The request -
Change "click action" to "tap action" in the stretch from the line containing "You are a GUI" through the end of the lines, and give only that stretch again with everything else unchanged. Leave the pictures out.

Items listed in a dataset
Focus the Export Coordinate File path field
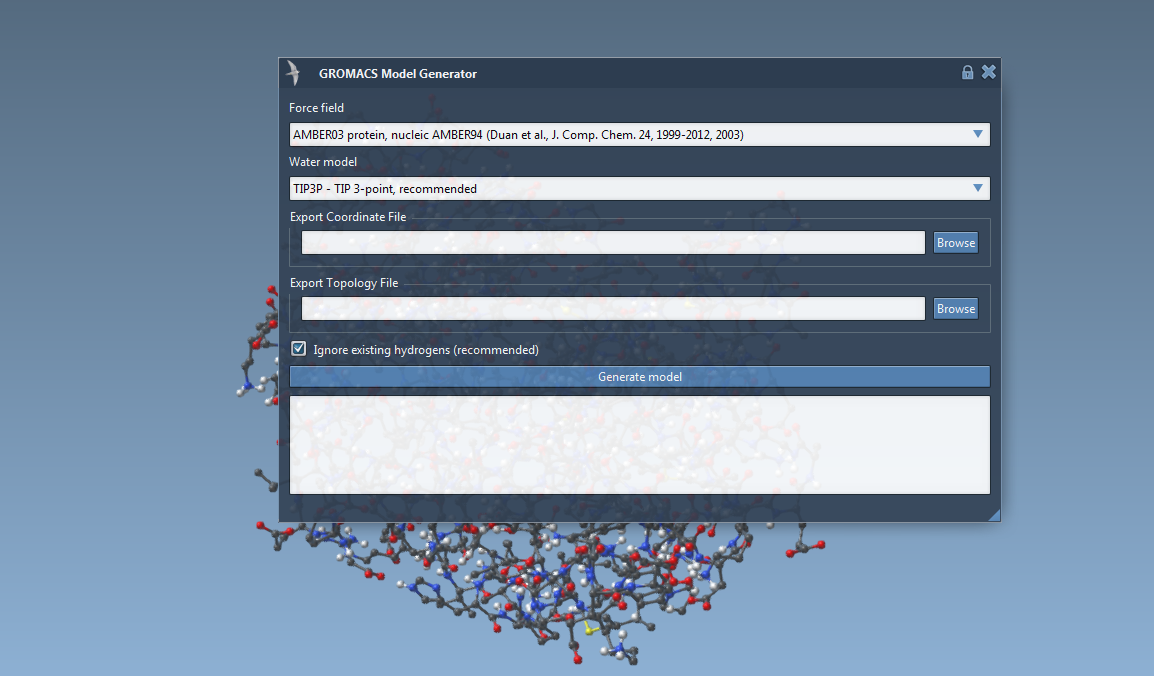 (613, 243)
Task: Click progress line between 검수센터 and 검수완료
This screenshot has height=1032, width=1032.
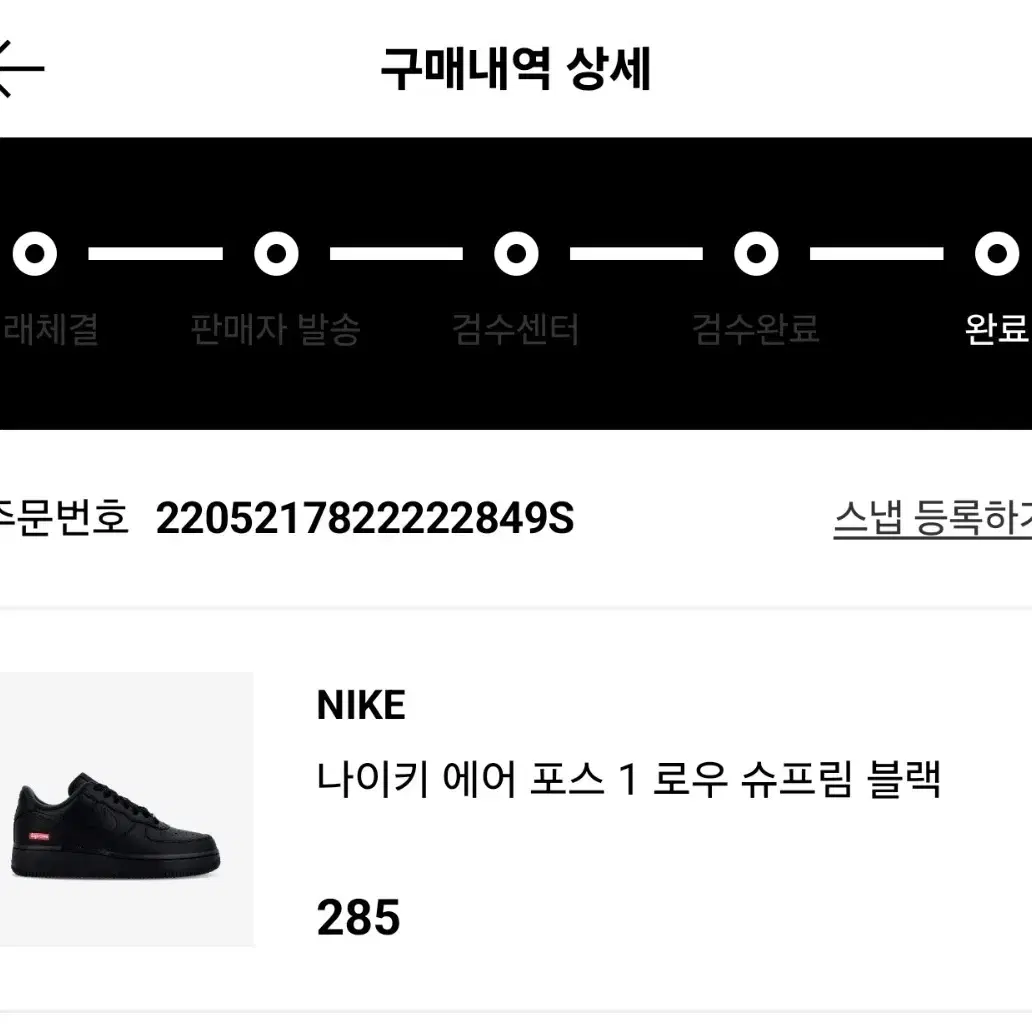Action: click(x=636, y=254)

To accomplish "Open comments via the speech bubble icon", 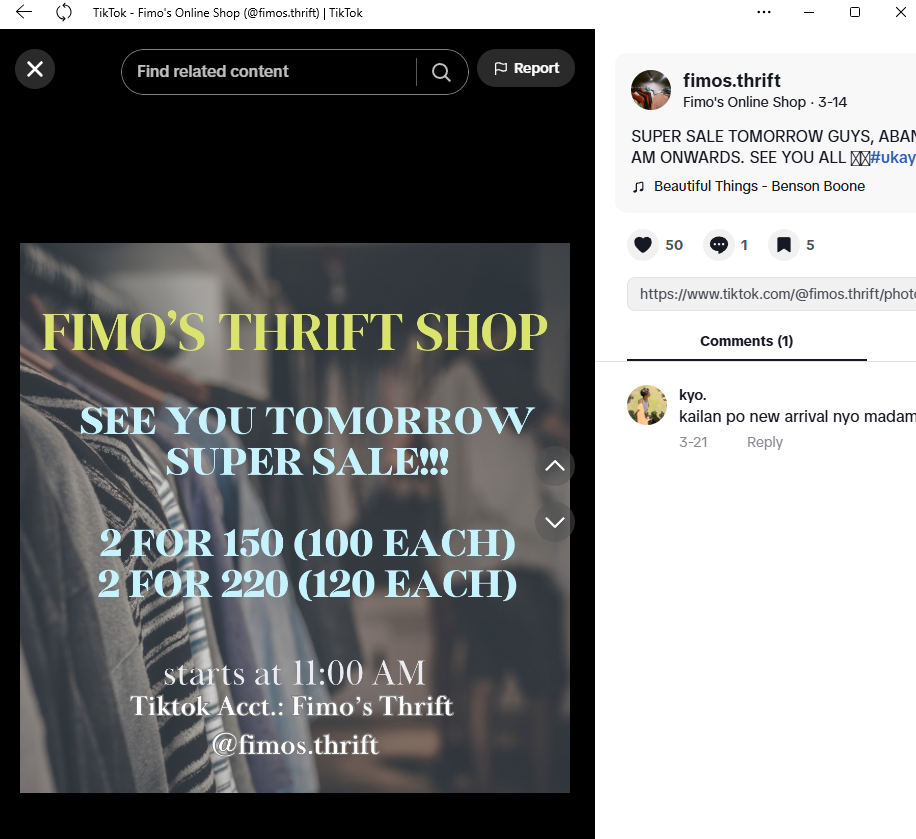I will 719,245.
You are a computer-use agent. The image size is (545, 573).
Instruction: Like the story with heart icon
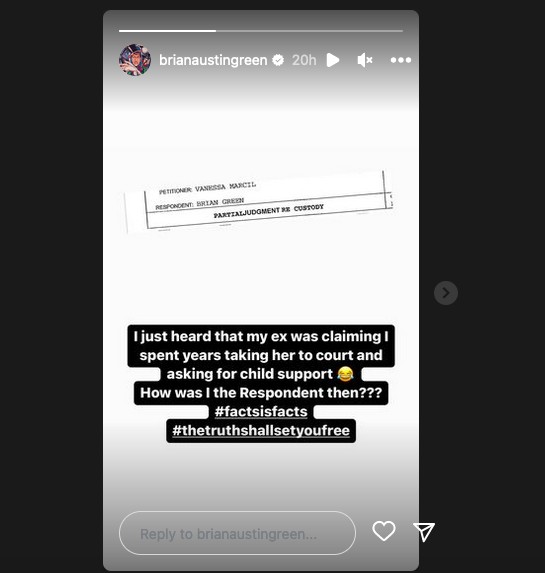(x=384, y=531)
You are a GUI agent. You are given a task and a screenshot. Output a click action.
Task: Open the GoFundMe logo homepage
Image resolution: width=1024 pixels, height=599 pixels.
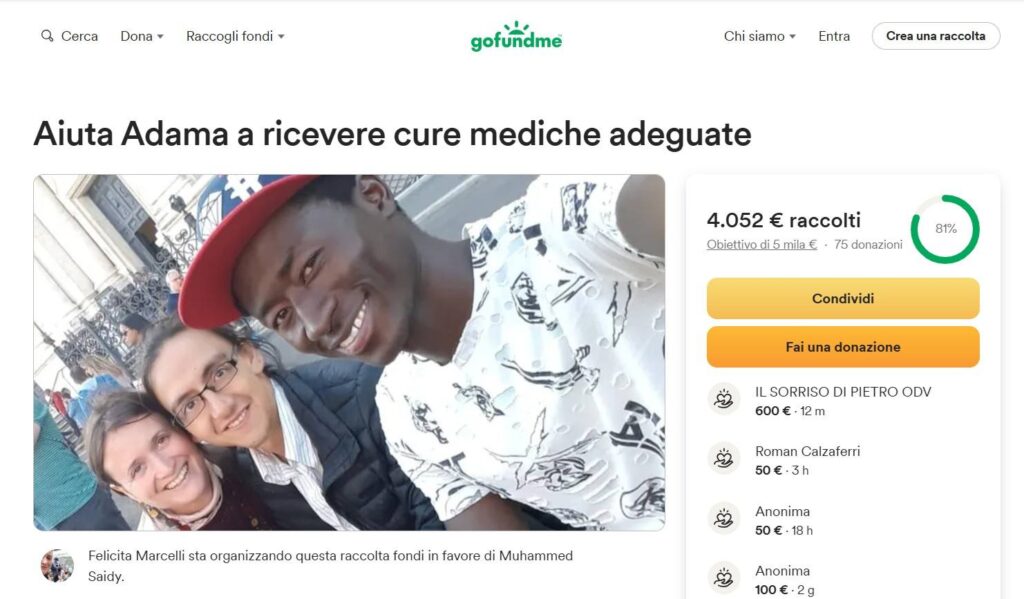(516, 37)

Result of the exercise -
You are a GUI agent. You are given a task and a screenshot. Output a tap action.
Task: Open the GoFundMe logo homepage
Image resolution: width=1024 pixels, height=599 pixels.
(516, 37)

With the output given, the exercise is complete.